À FAIRE » Poursuivez le passage sur la Nef des Fous de Brant en reprenant juste après sa dernière phrase.

Brant, comme plus tard Erasme, s’inspire de la première Epître aux Corinthiens où l’on distingue la sagesse de Dieu de celle du monde, qu’il a « frappé de folie ». Ainsi, « si quelqu’un parmi vous pense être sage à la façon de ce monde, qu’il devienne fou pour devenir sage ; car la sagesse de ce monde est folie auprès de Dieu ».
Dans l’esprit du renouveau spirituel mis en chantier par les frères et sœurs de la vie commune, Brant s’offusque que, bien que les Saintes Ecritures « abondent », « on se moque bien de Bible et de doctrine. Le monde est dans le noir, et va tête baissée tout droit dans le péché ».
Loin de la misanthropie médiévale, il tentera au contraire d’éveiller ses concitoyens à se libérer, via le rire, de cet esclavage.
Abstraction faite de la grande piété qui animait les humanistes de l’époque, bien des remarques de Brant restent d’une grande actualité. Car la Nef des Fous, « miroir de la folie », permet à chacun de se reconnaître « en voyant son portrait ».
Suivent ensuite plus d’une centaine de narrations sur des comportements humains tout aussi tragi-comiques que grotesques. En tête de la liste, l’hypocrisie et la paresse. En effet, le premier à monter dans la nef est cet homme qui s’entoure de milliers de livres qu’il ne lit jamais mais qui, interrogé par des savants, leur lance : « J’ai tout cela chez moi ! »
Suit alors la folie de toutes ces « joies fugaces » qui tirent l’homme vers le bas. A l’instar des tableaux de Jérôme Bosch, Brant nous dit : « Fuis les plaisirs du monde que rechercha jadis le roi Sardanapale qui pensait devoir vivre au jardin des délices en pleine volupté dans la joyeuseté ».
Pour Brant, Erasme, Bosch ou Rabelais, à l’opposé du courant rigoriste, les plaisirs ne sont pas à bannir, mais ne sont que les épices agréables d’une vie régie par la raison. A un amour décervelé Brant fait dire :
C’est moi qui suis Vénus aux fesses inflammables qui propagent le feu, des fous je suis la reine ; je les attire tous et j’en fais des toqués selon mon bon plaisir.

[Données sur les éléments et la position du texte]
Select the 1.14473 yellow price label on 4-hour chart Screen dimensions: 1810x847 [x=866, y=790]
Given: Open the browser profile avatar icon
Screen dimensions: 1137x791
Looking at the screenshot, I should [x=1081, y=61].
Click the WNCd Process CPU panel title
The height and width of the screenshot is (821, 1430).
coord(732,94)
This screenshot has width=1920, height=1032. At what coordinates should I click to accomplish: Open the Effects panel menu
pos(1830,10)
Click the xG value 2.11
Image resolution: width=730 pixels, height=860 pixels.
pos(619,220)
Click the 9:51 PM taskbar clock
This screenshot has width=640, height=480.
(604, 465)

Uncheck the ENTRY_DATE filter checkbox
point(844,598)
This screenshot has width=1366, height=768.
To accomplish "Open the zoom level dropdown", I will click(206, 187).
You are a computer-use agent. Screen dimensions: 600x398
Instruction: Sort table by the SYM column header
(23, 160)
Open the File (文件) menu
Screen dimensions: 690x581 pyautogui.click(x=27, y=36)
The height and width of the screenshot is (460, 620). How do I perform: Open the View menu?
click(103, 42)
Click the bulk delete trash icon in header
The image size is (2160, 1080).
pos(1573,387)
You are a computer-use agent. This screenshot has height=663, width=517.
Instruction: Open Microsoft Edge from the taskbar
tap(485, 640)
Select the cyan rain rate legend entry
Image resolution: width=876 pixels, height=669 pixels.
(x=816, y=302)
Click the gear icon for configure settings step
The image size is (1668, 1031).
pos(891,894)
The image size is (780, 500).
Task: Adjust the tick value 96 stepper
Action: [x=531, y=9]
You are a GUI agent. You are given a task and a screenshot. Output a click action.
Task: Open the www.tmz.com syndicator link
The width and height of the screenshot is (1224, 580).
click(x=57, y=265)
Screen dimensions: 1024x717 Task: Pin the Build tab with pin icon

RÉPONSE CI-DESSOUS »
Ecoutons-le un instant décrire la folie de la mode :
Ce qui jadis passait pour un honteux outrage aux mœurs et à la décence est aujourd’hui normal et s’imite partout (…) On s’enduit les cheveux de soufre et de résine, on y bat un blanc d’œuf, puis on les fait friser, les coiffant pour sécher du casque d’un panier (…) Une mode nouvelle chasse toujours l’ancienne, ce qui est preuve de notre esprit léger, changeant et versatile, accessible au scandale des robes raccourcies qui descendent à peine jusque vers le nombril !
Cette folie-là empêche l’homme d’accomplir sa mission de créateur responsable pour le monde.
Il est complètement aveugle de folie celui qui ne voit pas qu’il devrait élever et dresser son enfant, écrit Brant, et s’attacher surtout à ne pas le laisser à ses égarements sans jamais le punir tout comme des brebis se perdant sans berger.
Suivent alors des attaques en règle contre la superstition, les alchimistes ou encore le pouvoir des seigneurs, des moines ou de ceux qui rêvent d’empires, car « toute cette âpreté à conquérir la gloire, si rarement durable, tient de la déraison ».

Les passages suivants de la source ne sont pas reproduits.